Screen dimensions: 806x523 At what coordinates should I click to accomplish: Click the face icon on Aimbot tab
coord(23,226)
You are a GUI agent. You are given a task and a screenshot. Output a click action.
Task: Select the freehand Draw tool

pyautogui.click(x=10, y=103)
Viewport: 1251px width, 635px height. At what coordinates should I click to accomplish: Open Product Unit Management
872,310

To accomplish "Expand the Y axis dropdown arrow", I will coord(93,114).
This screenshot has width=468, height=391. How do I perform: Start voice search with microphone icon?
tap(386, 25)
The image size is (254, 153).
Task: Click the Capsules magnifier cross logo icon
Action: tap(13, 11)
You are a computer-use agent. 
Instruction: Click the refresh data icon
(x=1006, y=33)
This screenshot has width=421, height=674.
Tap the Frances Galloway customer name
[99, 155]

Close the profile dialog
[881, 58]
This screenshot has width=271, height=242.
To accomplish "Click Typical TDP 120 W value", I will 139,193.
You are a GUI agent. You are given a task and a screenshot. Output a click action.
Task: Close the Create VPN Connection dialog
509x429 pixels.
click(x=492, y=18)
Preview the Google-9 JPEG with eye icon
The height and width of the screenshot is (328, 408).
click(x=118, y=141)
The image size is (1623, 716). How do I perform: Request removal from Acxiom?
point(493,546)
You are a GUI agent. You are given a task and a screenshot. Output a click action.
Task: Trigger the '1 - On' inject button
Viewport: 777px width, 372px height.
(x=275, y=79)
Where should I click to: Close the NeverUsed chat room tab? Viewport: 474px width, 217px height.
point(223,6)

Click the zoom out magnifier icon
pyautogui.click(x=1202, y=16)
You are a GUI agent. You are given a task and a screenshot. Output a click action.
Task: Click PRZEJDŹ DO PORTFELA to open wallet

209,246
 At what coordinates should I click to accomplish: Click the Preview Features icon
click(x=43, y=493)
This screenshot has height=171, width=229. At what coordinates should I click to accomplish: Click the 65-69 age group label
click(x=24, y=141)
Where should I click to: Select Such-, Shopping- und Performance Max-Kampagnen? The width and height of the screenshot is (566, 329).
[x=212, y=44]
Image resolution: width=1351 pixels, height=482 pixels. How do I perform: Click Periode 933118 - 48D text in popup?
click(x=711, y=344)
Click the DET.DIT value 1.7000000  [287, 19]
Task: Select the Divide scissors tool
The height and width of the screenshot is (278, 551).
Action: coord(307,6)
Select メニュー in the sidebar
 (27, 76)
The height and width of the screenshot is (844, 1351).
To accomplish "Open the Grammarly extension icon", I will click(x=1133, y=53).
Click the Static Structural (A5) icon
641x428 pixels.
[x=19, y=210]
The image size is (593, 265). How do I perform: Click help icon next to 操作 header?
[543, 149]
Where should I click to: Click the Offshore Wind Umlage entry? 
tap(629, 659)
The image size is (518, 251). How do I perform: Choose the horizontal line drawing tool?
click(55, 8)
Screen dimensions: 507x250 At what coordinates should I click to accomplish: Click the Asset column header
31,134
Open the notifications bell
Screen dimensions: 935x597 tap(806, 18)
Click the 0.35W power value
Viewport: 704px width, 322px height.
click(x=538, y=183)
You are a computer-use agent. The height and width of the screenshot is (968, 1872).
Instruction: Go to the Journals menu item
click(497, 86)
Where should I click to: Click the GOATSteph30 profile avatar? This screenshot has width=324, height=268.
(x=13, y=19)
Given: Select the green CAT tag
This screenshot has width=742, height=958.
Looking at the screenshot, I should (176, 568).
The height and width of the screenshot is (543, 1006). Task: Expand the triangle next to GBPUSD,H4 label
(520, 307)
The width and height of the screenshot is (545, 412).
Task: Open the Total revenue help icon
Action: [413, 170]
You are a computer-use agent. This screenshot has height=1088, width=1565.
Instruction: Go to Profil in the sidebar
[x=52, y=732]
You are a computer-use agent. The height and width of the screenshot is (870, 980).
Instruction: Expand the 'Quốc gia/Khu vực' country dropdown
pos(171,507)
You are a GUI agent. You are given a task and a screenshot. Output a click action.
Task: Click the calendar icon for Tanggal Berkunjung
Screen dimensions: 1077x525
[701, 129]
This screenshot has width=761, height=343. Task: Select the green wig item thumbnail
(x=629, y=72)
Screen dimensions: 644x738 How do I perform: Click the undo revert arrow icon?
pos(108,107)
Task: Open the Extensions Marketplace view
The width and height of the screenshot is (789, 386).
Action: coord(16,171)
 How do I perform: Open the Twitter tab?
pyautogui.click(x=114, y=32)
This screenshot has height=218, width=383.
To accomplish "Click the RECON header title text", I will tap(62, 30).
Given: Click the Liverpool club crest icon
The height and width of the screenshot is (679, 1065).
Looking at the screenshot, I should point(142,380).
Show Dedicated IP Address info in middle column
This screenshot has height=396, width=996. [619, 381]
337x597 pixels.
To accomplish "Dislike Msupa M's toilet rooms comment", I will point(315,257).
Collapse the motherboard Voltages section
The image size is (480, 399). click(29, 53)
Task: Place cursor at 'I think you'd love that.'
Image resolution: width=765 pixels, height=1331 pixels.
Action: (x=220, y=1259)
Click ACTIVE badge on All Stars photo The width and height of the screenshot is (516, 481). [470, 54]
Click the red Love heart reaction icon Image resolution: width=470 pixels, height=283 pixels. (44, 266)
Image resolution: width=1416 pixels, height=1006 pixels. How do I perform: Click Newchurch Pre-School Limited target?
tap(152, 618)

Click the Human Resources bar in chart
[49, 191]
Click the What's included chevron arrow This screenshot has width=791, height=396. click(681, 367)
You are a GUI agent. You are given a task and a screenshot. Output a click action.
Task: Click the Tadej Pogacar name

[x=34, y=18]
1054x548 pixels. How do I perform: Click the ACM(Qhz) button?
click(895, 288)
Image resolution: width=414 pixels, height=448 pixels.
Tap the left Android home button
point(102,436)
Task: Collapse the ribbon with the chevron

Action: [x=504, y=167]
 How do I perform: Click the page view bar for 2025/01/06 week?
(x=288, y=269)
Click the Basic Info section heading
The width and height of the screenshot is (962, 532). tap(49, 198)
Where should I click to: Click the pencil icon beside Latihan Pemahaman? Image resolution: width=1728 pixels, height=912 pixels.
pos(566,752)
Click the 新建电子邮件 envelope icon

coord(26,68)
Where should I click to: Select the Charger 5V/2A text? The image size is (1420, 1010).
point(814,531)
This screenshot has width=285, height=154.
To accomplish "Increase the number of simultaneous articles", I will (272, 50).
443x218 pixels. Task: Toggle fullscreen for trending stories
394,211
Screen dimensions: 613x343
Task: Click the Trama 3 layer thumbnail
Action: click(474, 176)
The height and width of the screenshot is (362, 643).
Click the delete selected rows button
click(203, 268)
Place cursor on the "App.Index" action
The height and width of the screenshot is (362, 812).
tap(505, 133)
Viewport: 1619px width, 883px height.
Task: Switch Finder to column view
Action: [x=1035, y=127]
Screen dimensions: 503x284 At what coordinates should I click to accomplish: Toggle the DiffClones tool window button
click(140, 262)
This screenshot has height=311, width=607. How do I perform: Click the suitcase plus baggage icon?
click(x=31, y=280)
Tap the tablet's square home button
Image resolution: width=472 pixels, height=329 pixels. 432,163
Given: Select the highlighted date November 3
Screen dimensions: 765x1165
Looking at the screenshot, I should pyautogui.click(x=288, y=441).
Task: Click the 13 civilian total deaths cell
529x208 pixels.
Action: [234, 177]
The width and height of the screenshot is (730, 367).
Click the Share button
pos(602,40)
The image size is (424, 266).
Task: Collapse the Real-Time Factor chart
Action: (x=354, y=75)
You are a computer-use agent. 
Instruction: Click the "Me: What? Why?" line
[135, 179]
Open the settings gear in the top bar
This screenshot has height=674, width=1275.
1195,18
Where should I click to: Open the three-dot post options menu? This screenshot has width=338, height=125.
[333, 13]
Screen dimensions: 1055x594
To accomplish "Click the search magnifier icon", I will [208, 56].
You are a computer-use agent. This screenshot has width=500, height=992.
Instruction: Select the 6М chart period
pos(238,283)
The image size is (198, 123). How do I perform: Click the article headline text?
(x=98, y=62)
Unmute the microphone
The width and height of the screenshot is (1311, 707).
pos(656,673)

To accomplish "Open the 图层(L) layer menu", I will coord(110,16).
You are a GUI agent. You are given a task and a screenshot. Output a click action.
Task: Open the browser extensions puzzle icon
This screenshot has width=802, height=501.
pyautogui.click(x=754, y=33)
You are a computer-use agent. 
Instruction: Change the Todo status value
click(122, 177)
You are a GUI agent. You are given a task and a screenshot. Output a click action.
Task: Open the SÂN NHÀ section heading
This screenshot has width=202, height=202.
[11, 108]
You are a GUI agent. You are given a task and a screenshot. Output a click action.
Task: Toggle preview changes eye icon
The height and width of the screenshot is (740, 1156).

▶ **Task item**
Every line from the one containing "Task: Open the browser extensions puzzle icon" through the end of the material above should be retyped exactly; please include nothing else.

▶ **Task output**
Task: Open the browser extensions puzzle icon
This screenshot has width=802, height=501.
pyautogui.click(x=754, y=33)
You are a computer-use agent. 
Instruction: Change the Todo status value
click(122, 177)
You are a GUI agent. You are given a task and a screenshot. Output a click action.
Task: Open the SÂN NHÀ section heading
This screenshot has width=202, height=202.
[11, 108]
You are a GUI agent. You are given a task and a screenshot. Output a click action.
Task: Toggle preview changes eye icon
The height and width of the screenshot is (740, 1156).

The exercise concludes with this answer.